> _Request_: Report each line of the items below that contains the word "icon".

> _Data excerpts_:
___

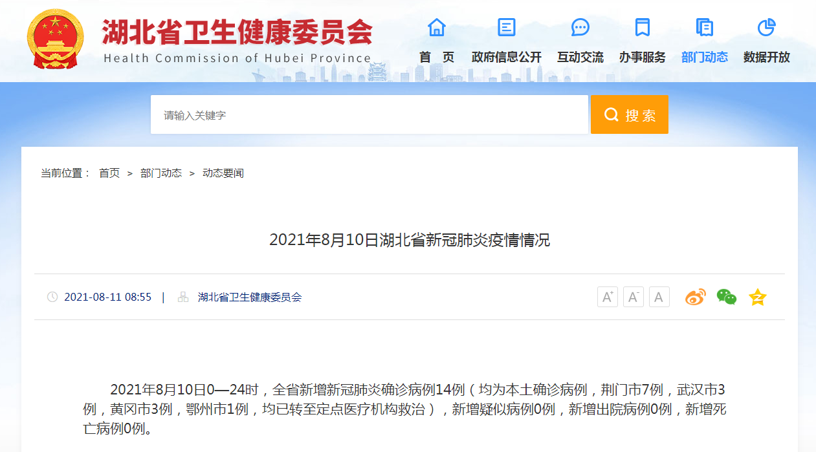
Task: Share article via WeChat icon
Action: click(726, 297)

___

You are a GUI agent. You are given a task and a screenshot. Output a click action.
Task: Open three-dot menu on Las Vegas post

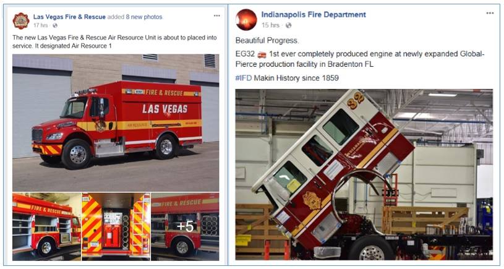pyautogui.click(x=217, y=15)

___

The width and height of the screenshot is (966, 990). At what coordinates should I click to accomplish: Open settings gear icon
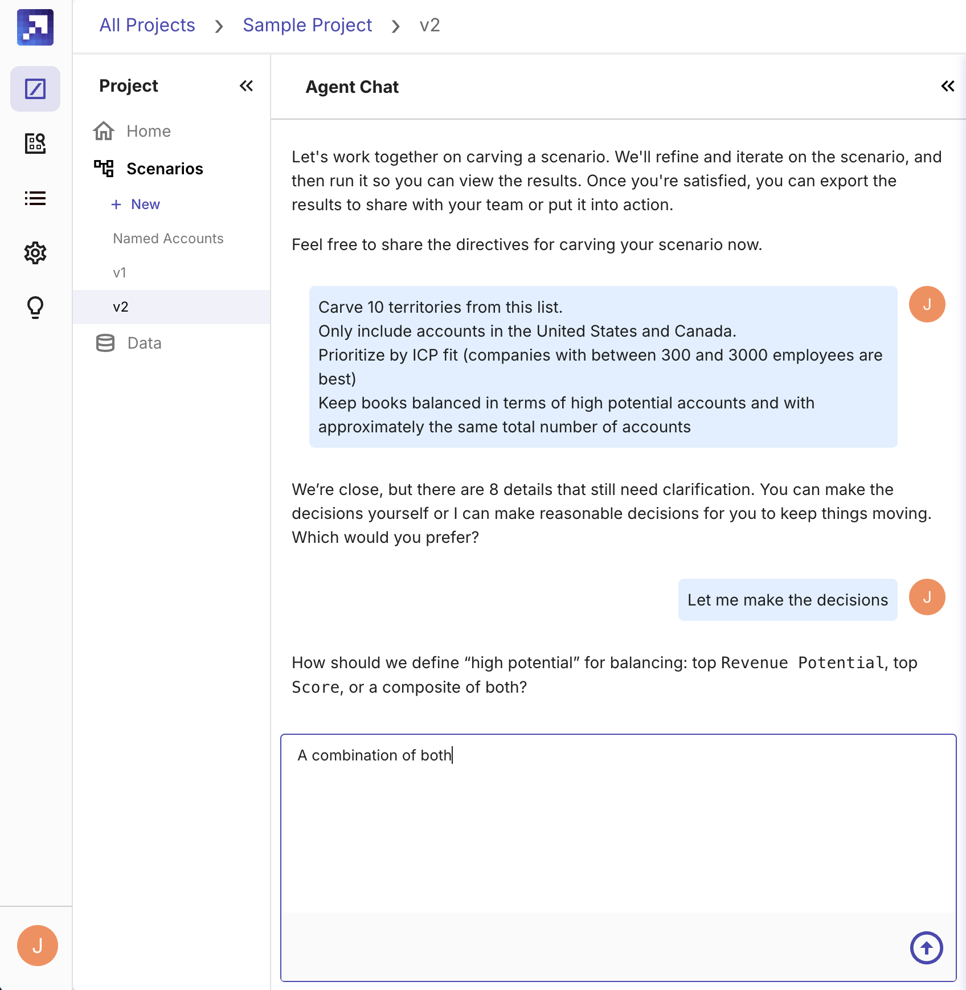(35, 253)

___

> _Exercise output_:
Task: Share article via WeChat icon
The width and height of the screenshot is (966, 990). At what coordinates should I click to accomplish: Open settings gear icon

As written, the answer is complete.